» **EXTRACTED ENTRIES**:
☆ ☆ ☆ ☆

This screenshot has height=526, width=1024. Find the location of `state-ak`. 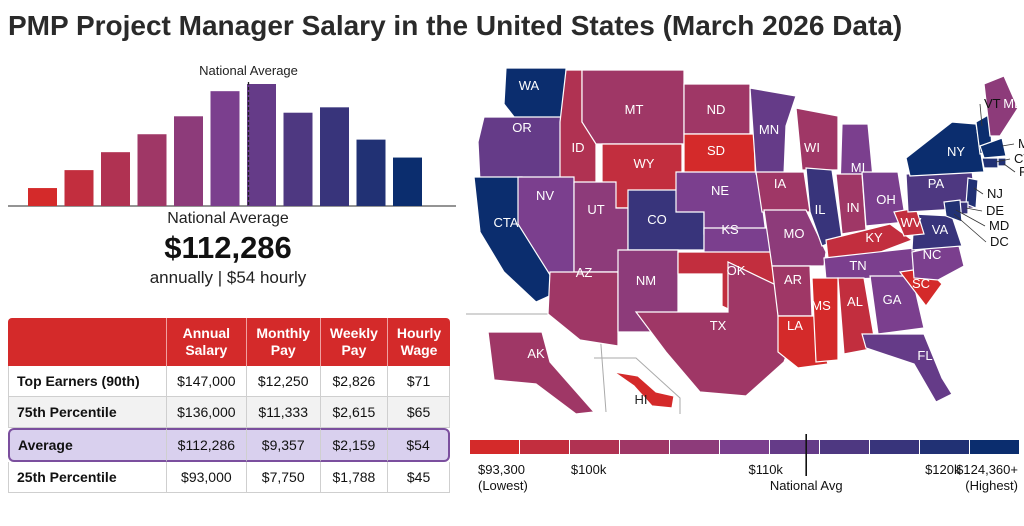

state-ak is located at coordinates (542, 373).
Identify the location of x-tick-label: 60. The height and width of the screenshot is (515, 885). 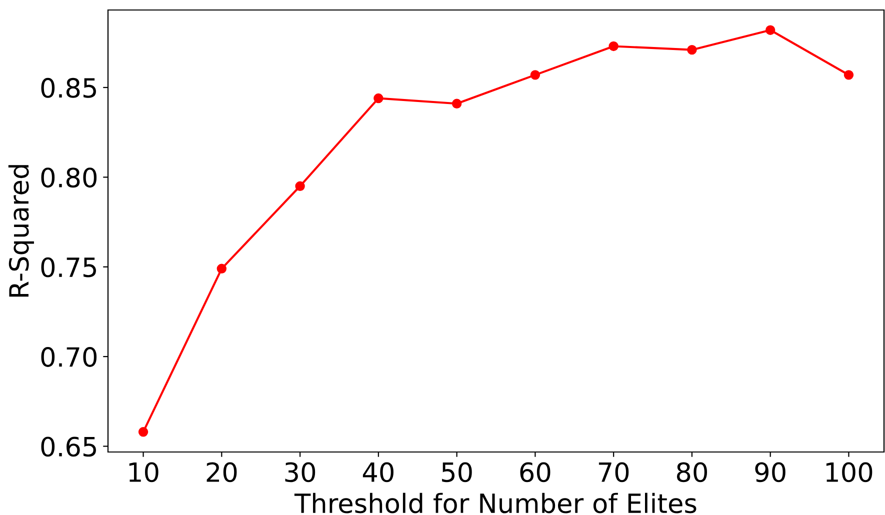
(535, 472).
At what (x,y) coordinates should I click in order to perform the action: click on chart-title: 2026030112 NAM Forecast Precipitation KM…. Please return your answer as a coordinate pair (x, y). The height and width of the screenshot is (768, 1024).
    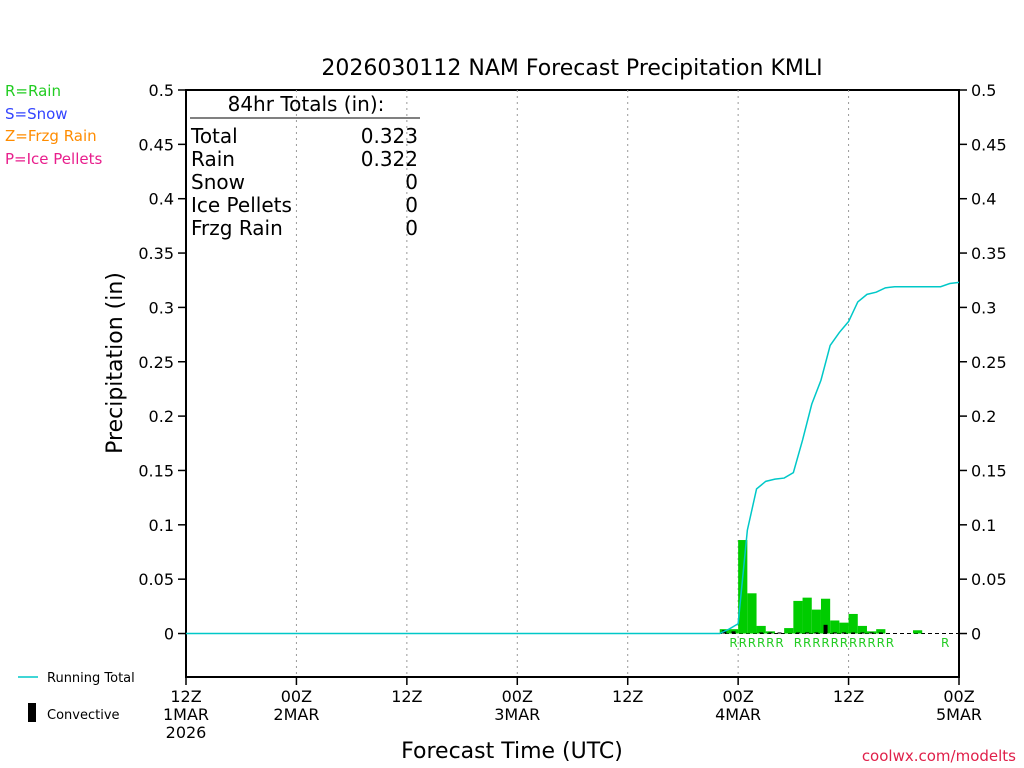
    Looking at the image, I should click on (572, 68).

☆ ☆ ☆ ☆

» **PROBLEM DESCRIPTION**: Pull out every line from the listing above that contains the string "coordinates", and copy each one in full.

» **RESULT OF THIS EXERCISE**:
state-ak is located at coordinates (542, 373).
At what (x,y) coordinates should I click in order to perform the action: click on chart-title: 2026030112 NAM Forecast Precipitation KM…. Please return your answer as a coordinate pair (x, y). The height and width of the screenshot is (768, 1024).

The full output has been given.